Though I opened my mouth to tell him no, the word, "Yes," came.
His anger petered down to disappointment and he turned to walk out, the frock still in his grip.
My body provoked a start. "Edmond?"
His strides failed me; he was too fast.
"Edmond!"
Before he reached the main door, he turned and waited, daring me to challenge his reaction.
His expression said it all: lovers didn't order one another to do anything.
But who was he to make such demands on me? I required his help to achieve this, and this was my decision. He'd leave. He'd board a ship and never look back. This was my life and my safety. This was for my children. And if I had to choose between them or love, I'd sacrifice, no matter how painful the decision. This was what we all needed.
The moment I hesitated, he was out the door. What made me lose power? Because I stood there, dumbfounded as I watched him enter his hut and close the door.
From the manor, I gazed at his home for ages. Once the lamp light dimmed, I found the strength to return to my own place.
I'd make this up to him. Somehow.
And it did not matter how he felt about my request, so long as he carried it out.
But in the morning when I awoke, I hurried to dress well. The cook served us for breakfast, her eyes red and raw.
Her forlorn expression was what fueled my rushing out of that house and to Edmond's hut.
I held up my hand to knock but, in a flash, it occurred to me that there was no need.
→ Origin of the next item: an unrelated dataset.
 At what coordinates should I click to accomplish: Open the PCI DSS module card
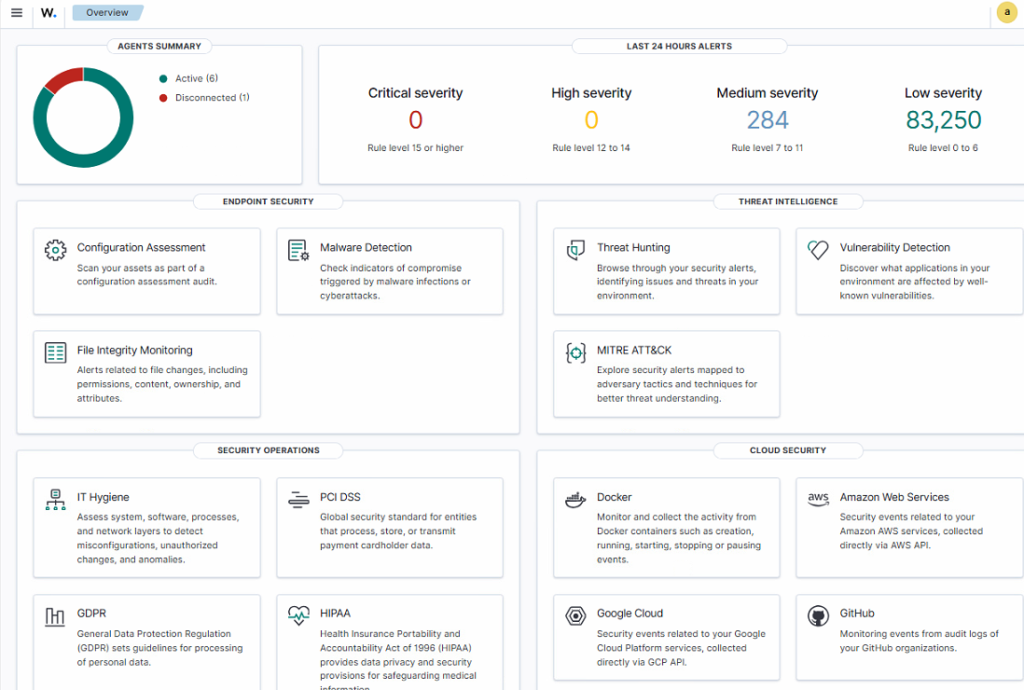390,526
Somehow, I knew.
And so, I opened the door unprompted. It was bare save for some linens. All of his personal possessions were gone. He left no letter, no notice...no goodbye.
He was gone. There was no reason to look for his horse.
He was gone.
A thought entered my head and I rushed in, uprooting all the folded sheets.
"No," I moaned. "No!"
The dress....
It was irrational to race out and stare at the gate, but I did just that.
Not only had he left with his personal effects but also with Poppy's dress.
And he did it to spite me. He did it for my hypocrisy's sake, perhaps.
In doing so, he took everything with him, even my gamble.